Event ID 110: The data on this event ID is also sparse. I see only a handful of these and they always report as: “Session manager initialization caused a slow down in the startup process: SMSSInit,” which is the initialization of the Session Manager Subsystem, which in turn is responsible for the starting the user session.

If you want to explore with more detail boot up performance, get the Microsoft Windows SDK tools then visit the Windows Performance Analysis Developer Center. Also see the Windows On/Off Transition Performance Analysis paper from Microsoft.

Check out this Microsoft KB article if you have a large hard drive and many restore points and how it can affect boot performance:

1 Here is an excellent explanation from Microsoft on one of their forums:

These events are defined in Windows Source code

PostBootMinorThreshold_Sec(30) // The time in seconds for postboot must exceed to consider minor issue.

PostBootMajorThreshold_Sec(60) // The time in seconds for postboot must exceed to consider Serious issue.

BootMinorThreshold_Sec(60) // The time in seconds excluding postboot must exceed to consider minor issue.

BootMajorThreshold_Sec(120) // The time in seconds excluding postboot must exceed to consider Serious issue.

At the highest level, there are two separate scenarios for boot, the kernel scenario and the user scenario. Depending on the Scenario (long or short delay) the timer is started. There is a Kernel Timer and a a timer that is triggered for User. We’ll start the Post boot timer when the Winlogon process launches the User’s shell.

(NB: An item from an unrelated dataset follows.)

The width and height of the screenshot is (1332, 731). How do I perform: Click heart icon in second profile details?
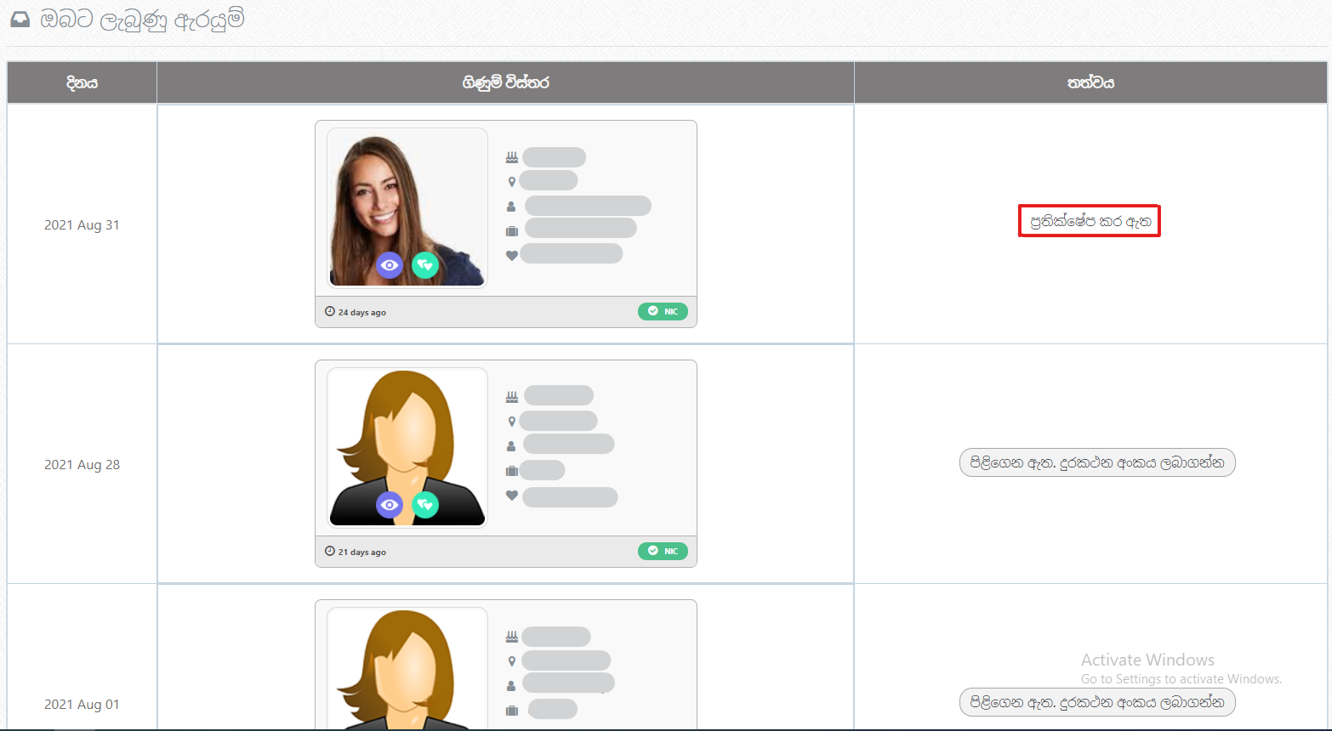pyautogui.click(x=512, y=495)

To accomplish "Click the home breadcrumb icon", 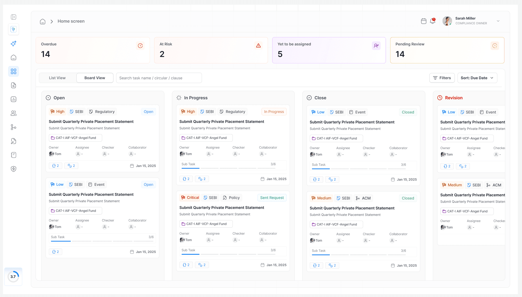I will coord(43,21).
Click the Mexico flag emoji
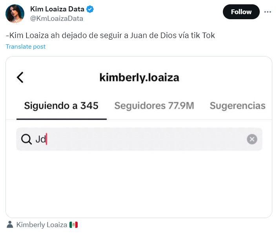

Troubleshoot function calls BootScenario::PerformTroubleshooting. This then performs calculations and then logs the event by calling OutputSqmEventLog. OutputSqmEventLog calls EventWriteEx/EventWriteBatchEx to write the events.

This will internally check the BSS trigger for the event.

The Critical Events are logged when we cross beyond BootMajorThreshold_sec

We basically calculate two options for the level we’ll attach to event 100, an option based on what is logged as MainPathBootTime (i.e. BootTime – PostBootTime), and an option based on PostBootTime alone. Whichever option is more severe/critical/whatever is what we ultimately attach to the event. For example, a PostBootTime of 0 to 30 seconds will get a level of Warning, 30-60 seconds gets Error, and greater than 60 gets Critical.

2 If you are going to be using the Windows Performance Analyzer Tools to capture a boot trace, it is recommended you enable auto-logon since the time that elapses while the logon screen is displayed is measured in the boot trace.

3 Idle is defined as the system being 80 or more idle.

4 This setting is ignored when a service dependency exists, i.e. an automatically started service cannot start if it depends on a service that has been set to Automatic Delayed Start.

5 There is a myth that has been floating around since XP that deleting the prefetch will result in increased performance. It is still a myth and, in fact, it can have the opposite effect.


One Response to “Examining Windows 7 Boot Performance”

  1. Philip Colmer said

    I’m seeing two things when I look at these event entries that I would like to try to understand better:

    1. The system has identified the application of a user policy as causing a slow down in the system start up process. How can I find out which policy so that I can then try to figure out what to do to remediate that behaviour?
    2. The boot time event entries have “BootIsRootCauseIdentified: true”, suggesting that the system knows what has caused the problem. Is this what is revealed in the other entries (e.g. PreShellInit) or is there some additional information I can get to further understand this?